**Supplied information**
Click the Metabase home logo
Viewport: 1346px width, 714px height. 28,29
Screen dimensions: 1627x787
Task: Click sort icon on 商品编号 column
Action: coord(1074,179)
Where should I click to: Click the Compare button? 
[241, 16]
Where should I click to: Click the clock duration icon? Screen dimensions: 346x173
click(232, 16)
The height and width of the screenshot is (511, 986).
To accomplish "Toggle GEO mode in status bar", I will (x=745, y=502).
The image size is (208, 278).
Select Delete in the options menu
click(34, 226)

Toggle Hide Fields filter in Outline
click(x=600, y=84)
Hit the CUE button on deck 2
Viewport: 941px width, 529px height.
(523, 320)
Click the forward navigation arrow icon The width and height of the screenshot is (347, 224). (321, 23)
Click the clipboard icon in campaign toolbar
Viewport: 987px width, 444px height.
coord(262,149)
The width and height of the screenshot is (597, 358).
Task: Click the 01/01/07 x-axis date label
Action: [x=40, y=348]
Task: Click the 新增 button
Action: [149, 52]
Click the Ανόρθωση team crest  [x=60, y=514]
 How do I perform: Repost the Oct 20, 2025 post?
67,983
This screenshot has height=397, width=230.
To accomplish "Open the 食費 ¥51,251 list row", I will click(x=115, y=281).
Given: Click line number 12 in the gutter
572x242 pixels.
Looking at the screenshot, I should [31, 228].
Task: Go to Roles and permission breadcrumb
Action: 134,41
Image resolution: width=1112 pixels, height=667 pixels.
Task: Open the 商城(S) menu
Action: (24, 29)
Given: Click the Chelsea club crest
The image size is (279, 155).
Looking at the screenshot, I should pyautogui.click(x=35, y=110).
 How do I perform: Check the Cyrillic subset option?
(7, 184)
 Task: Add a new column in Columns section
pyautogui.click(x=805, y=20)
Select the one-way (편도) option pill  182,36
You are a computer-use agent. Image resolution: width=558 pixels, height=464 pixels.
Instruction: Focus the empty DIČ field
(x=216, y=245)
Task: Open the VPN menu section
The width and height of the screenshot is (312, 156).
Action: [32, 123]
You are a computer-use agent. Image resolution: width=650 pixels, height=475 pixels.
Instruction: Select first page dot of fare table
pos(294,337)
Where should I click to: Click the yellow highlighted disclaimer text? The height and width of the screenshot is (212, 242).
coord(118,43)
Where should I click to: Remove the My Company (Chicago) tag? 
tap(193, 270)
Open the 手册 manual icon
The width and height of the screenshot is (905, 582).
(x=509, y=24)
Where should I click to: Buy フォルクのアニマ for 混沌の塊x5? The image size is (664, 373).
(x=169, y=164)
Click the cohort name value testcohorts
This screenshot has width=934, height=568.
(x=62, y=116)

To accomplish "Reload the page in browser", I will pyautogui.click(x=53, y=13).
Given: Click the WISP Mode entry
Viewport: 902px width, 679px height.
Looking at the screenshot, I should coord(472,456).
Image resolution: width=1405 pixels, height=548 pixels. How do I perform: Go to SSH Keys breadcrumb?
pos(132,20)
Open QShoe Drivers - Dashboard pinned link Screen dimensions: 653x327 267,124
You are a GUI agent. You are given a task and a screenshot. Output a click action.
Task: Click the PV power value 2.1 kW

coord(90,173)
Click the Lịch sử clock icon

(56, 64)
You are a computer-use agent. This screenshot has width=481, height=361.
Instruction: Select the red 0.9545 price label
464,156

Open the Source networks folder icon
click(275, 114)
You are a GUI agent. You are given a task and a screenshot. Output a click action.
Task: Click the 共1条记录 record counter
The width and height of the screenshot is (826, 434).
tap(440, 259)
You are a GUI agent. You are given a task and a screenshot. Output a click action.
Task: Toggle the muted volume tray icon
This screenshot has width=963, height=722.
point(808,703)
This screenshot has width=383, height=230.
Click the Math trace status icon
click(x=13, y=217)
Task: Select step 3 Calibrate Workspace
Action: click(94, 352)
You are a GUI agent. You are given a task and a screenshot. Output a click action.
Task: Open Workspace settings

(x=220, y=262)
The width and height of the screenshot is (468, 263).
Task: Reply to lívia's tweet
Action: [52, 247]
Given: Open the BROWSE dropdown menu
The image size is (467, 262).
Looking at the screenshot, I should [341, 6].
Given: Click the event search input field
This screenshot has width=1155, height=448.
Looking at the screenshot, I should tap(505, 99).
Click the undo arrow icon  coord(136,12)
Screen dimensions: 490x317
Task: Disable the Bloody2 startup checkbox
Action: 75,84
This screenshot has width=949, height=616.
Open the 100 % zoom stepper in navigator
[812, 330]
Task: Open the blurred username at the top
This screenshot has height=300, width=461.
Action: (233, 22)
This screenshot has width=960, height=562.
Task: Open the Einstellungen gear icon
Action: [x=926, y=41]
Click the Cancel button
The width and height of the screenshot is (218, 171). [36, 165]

**Work to be completed**
What is needed is each line from the records with the word "computer" in it.

**Response**
You are a computer-use agent. Image resolution: width=558 pixels, height=464 pixels.
You are a computer-use agent. Image resolution: width=650 pixels, height=475 pixels.
You are a computer-use agent. This screenshot has width=481, height=361.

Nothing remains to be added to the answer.